• _WHAT IS EXPECTED_
Nothing in the data may be altered; copy it all exactly.

══ RECORDS SUPPLIED

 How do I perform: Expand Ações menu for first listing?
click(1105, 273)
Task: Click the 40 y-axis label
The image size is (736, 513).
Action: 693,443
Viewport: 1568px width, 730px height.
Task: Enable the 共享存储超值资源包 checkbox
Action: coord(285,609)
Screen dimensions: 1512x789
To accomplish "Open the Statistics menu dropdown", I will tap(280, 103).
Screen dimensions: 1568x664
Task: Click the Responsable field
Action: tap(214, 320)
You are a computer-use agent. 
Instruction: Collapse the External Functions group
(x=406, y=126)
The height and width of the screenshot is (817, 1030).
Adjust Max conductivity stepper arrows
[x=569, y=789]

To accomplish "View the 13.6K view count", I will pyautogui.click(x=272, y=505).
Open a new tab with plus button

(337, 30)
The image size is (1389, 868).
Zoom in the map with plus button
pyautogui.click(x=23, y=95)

════

• _EXERCISE ANSWER_
 How do I perform: Expand Ações menu for first listing?
click(1105, 273)
Task: Click the 40 y-axis label
The image size is (736, 513).
Action: 693,443
Viewport: 1568px width, 730px height.
Task: Enable the 共享存储超值资源包 checkbox
Action: coord(285,609)
Screen dimensions: 1512x789
To accomplish "Open the Statistics menu dropdown", I will tap(280, 103).
Screen dimensions: 1568x664
Task: Click the Responsable field
Action: tap(214, 320)
You are a computer-use agent. 
Instruction: Collapse the External Functions group
(x=406, y=126)
The height and width of the screenshot is (817, 1030).
Adjust Max conductivity stepper arrows
[x=569, y=789]

To accomplish "View the 13.6K view count", I will pyautogui.click(x=272, y=505).
Open a new tab with plus button

(337, 30)
The image size is (1389, 868).
Zoom in the map with plus button
pyautogui.click(x=23, y=95)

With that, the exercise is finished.